Autor: Sun H; Center for Immunology and Autoimmune Diseases, The Brown Foundation Institute of Molecular Medicine for the Prevention of Human Diseases, McGovern Medical School of The University of Texas Health Science Center at Houston, Houston, Tex; Department of Otorhinolaryngology-Head and Neck Surgery, McGovern Medical School, The University of Texas Health Science Center at Houston, Houston, Tex., Knight JM; Department of Pathology & Immunology, Baylor College of Medicine, Houston, Tex., Li YD; Center for Immunology and Autoimmune Diseases, The Brown Foundation Institute of Molecular Medicine for the Prevention of Human Diseases, McGovern Medical School of The University of Texas Health Science Center at Houston, Houston, Tex; Department of Otorhinolaryngology-Head and Neck Surgery, McGovern Medical School, The University of Texas Health Science Center at Houston, Houston, Tex., Ashoori F; Department of Otorhinolaryngology-Head and Neck Surgery, McGovern Medical School, The University of Texas Health Science Center at Houston, Houston, Tex., Citardi MJ; Department of Otorhinolaryngology-Head and Neck Surgery, McGovern Medical School, The University of Texas Health Science Center at Houston, Houston, Tex., Yao WC; Department of Otorhinolaryngology-Head and Neck Surgery, McGovern Medical School, The University of Texas Health Science Center at Houston, Houston, Tex., Corry DB; Department of Pathology & Immunology, Baylor College of Medicine, Houston, Tex; Department of Medicine, Baylor College of Medicine, Houston, Tex; Biology of Inflammation Center and Center for Translational Research in Inflammatory Diseases, Michael E. DeBakey Veterans Affairs Medical Center, Houston, Tex., Luong AU; Center for Immunology and Autoimmune Diseases, The Brown Foundation Institute of Molecular Medicine for the Prevention of Human Diseases, McGovern Medical School of The University of Texas Health Science Center at Houston, Houston, Tex; Department of Otorhinolaryngology-Head and Neck Surgery, McGovern Medical School, The University of Texas Health Science Center at Houston, Houston, Tex. Electronic address: amber.u.luong@uth.tmc.edu.
Jazyk: angličtina
Zdroj: The Journal of allergy and clinical immunology [J Allergy Clin Immunol] 2024 Nov; Vol. 154 (5), pp. 1169-1179. Date of Electronic Publication: 2024 Jul 18.
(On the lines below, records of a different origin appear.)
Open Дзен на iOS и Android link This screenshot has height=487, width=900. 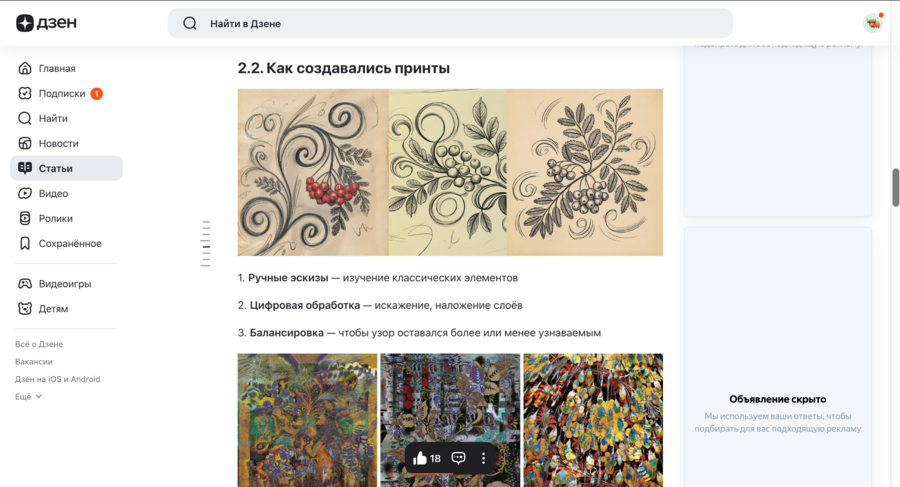click(57, 379)
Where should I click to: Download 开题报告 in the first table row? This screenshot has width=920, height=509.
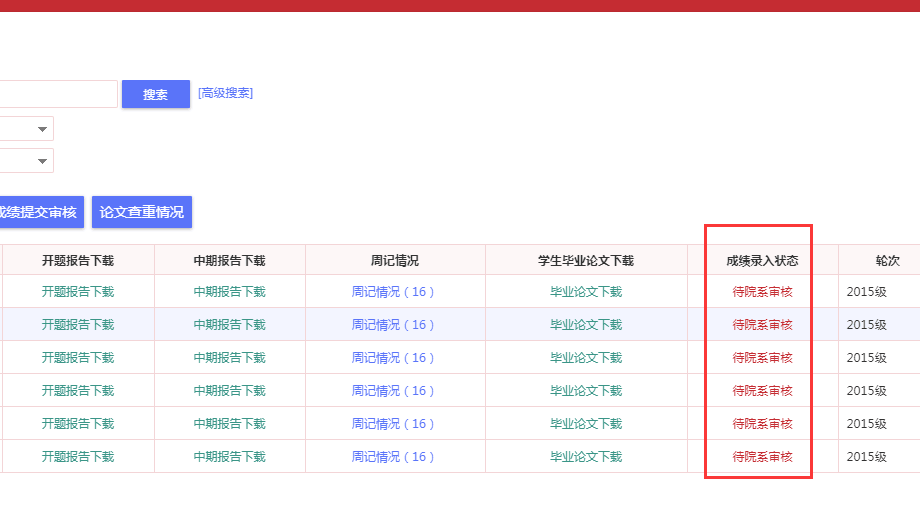pos(78,292)
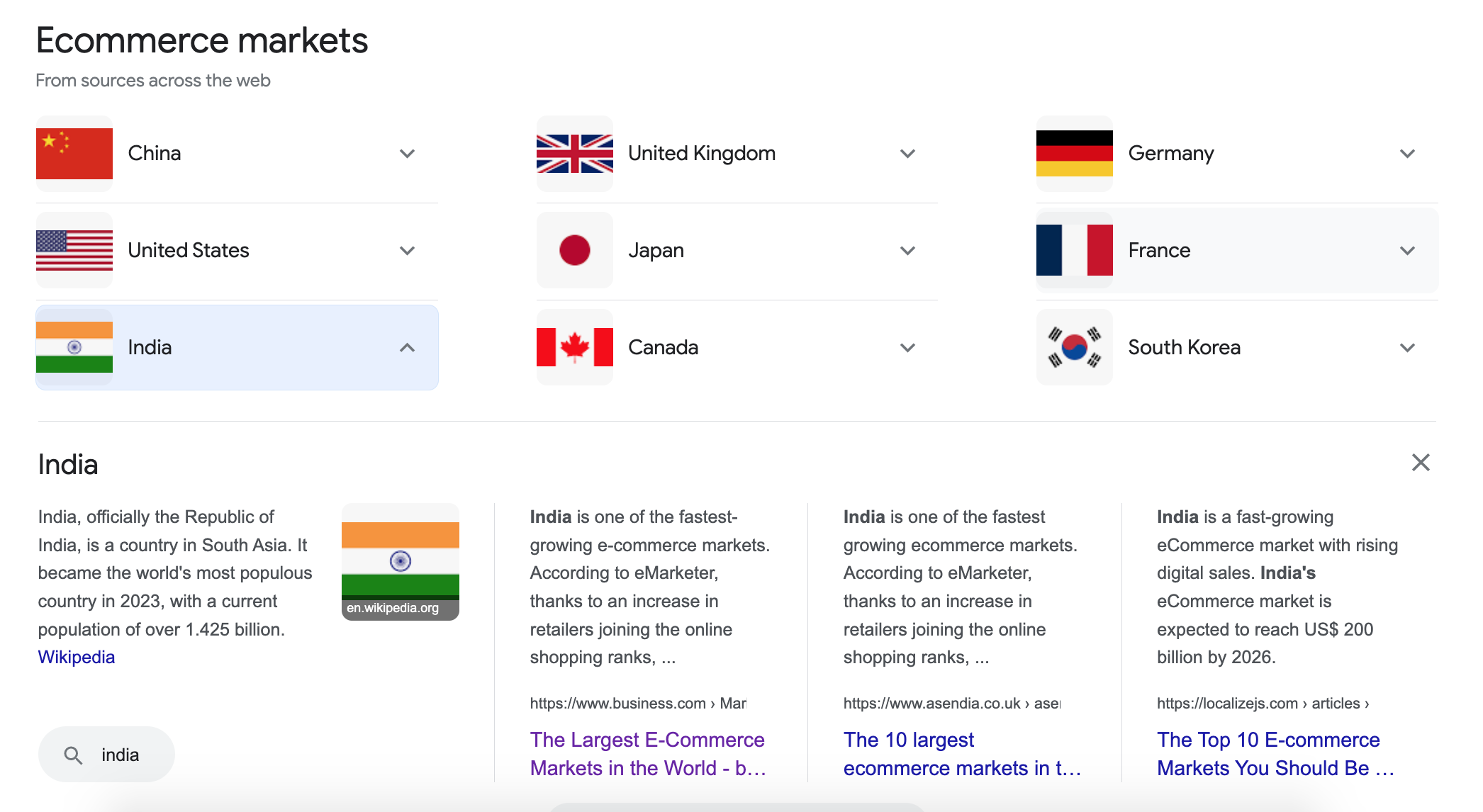1483x812 pixels.
Task: Open The Largest E-Commerce Markets article link
Action: tap(648, 754)
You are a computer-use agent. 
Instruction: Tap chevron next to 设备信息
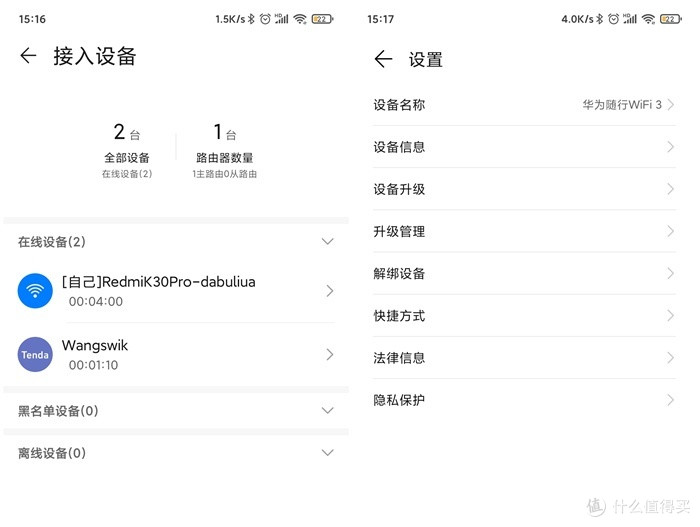tap(670, 147)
DOI: 10.1016/j.jaci.2024.06.022
Abstrakt: Background: In a gene expression analysis comparing sinus mucosa samples from allergic fungal rhinosinusitis (AFRS) patients with samples from non-AFRS chronic rhinosinusitis with nasal polyp (CRSwNP) patients, the antimicrobial peptide (AMP) histatin 1 (HTN1) was found to be the most differentially downregulated gene in AFRS.
Objective: We sought to identify the molecular etiology of the downregulated expression of HTN1.
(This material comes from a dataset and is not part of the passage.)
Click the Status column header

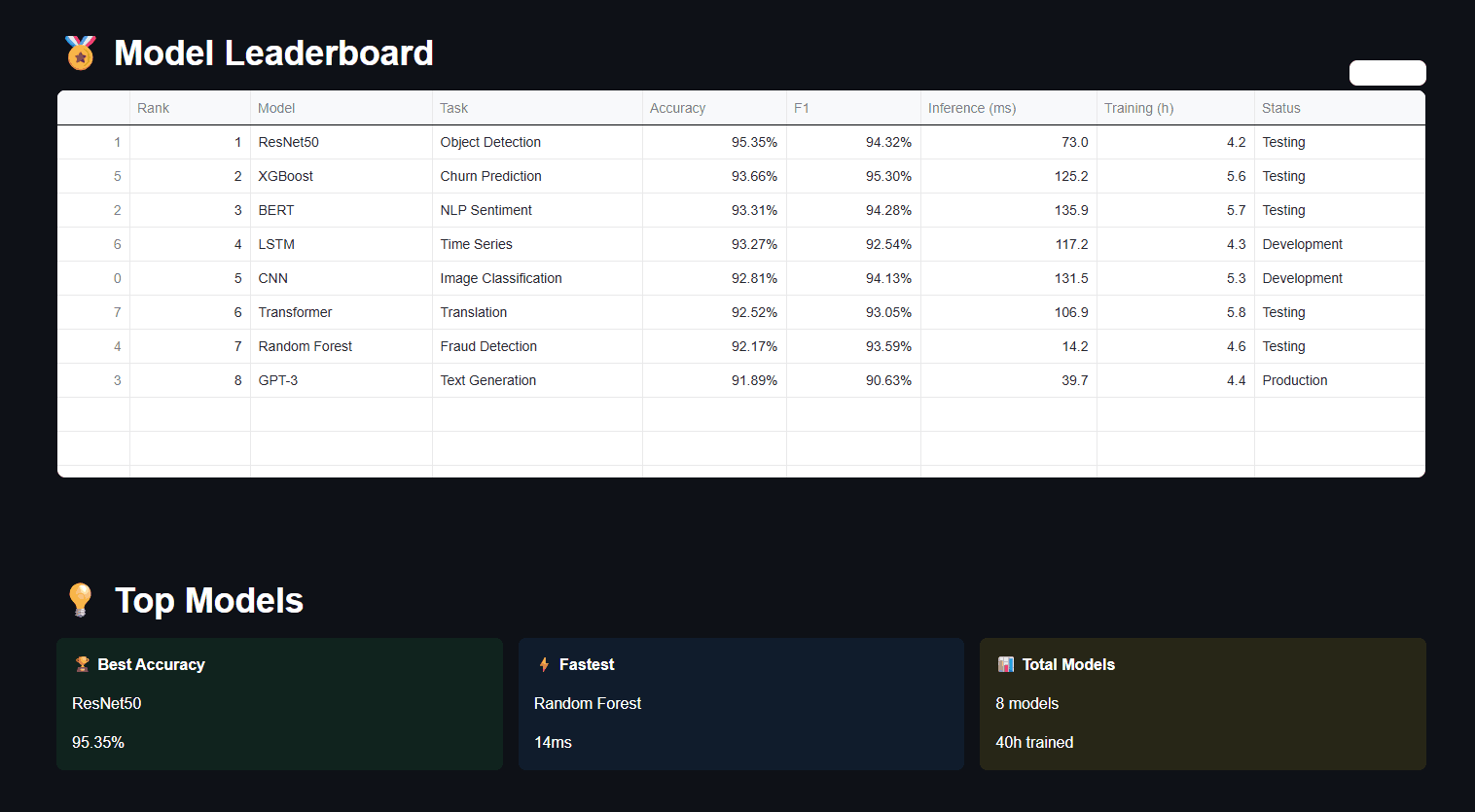pyautogui.click(x=1339, y=108)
Methods: We used RT-PCR to compare the expression of AMPs and a fungistasis assay to evaluate the antifungal activity of sinus secretions. Using flow cytometry, we characterized the presence of T H 17/T H 22 cells and signal transducer and activator of transcription (STAT) signaling from AFRS patients, non-AFRS CRSwNP patients, and healthy controls.
Results: We confirmed decreased expression of AMPs in AFRS sinus mucosa with concordant decrease in antifungal activity in sinus secretions. IL-22 and IL-22-producing T cells were deficient within sinus mucosa of AFRS patients. In vitro studies demonstrated a defect in IL-6/STAT3 signaling critical for T H 17/T H 22 differentiation. Epithelial cells from AFRS patients could express AMPs when stimulated with exogenous IL-22/IL-17 and circulating T H 17 cell abundance was normal.
Conclusions: Similar to other hyper-IgE syndromes, but distinct from CRSwNP, AFRS patients express a defect in STAT3 activation limited to IL-6-dependent STAT3 phosphorylation that is critical for T H 17/T H 22 differentiation. This defect leads to a local deficiency of IL-17/IL-22 cytokines and deficient AMP expression within diseased sinus mucosa of AFRS patients. Our findings support evaluation of therapeutic approaches that enhance airway AMP production in AFRS.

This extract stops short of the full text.